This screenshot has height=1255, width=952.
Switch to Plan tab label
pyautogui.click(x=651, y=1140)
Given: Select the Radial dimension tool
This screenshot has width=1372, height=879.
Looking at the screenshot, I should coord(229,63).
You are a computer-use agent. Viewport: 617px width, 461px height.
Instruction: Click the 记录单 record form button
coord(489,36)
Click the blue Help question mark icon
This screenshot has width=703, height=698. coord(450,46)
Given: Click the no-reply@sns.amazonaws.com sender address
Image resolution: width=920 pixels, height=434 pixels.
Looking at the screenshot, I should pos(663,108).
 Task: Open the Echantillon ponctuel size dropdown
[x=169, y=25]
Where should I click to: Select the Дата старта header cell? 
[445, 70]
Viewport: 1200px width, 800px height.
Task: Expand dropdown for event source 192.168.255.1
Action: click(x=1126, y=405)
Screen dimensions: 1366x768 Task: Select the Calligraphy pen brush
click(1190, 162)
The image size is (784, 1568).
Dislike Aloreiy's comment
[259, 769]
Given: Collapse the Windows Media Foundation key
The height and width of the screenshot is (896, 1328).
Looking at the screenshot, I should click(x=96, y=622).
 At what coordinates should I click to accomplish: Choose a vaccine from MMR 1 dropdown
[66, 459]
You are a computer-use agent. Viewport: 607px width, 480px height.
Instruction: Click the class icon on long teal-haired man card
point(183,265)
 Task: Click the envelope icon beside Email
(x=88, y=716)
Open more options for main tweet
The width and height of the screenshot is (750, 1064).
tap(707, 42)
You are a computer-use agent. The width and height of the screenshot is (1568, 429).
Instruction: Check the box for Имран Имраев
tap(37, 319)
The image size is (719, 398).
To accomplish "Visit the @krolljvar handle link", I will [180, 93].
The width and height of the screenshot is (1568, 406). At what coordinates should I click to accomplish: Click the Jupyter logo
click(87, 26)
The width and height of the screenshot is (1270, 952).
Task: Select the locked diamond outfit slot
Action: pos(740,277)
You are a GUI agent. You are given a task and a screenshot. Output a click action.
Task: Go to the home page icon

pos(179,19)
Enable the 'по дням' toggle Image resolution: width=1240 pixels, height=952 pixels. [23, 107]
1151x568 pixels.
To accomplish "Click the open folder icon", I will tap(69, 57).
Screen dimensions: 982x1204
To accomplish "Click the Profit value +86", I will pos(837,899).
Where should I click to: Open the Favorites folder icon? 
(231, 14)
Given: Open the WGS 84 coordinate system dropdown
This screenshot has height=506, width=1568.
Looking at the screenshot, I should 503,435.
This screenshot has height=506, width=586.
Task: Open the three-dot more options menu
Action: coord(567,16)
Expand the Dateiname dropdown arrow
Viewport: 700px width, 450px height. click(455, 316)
####################
ASSIGNED TASK - Go through the records and pull out each line that includes the word "computer".

TASK RESPONSE -
You are a computer-use agent. Viewport: 617px width, 461px height.
You are a computer-use agent. Viewport: 607px width, 480px height.
You are a computer-use agent. The width and height of the screenshot is (1568, 429).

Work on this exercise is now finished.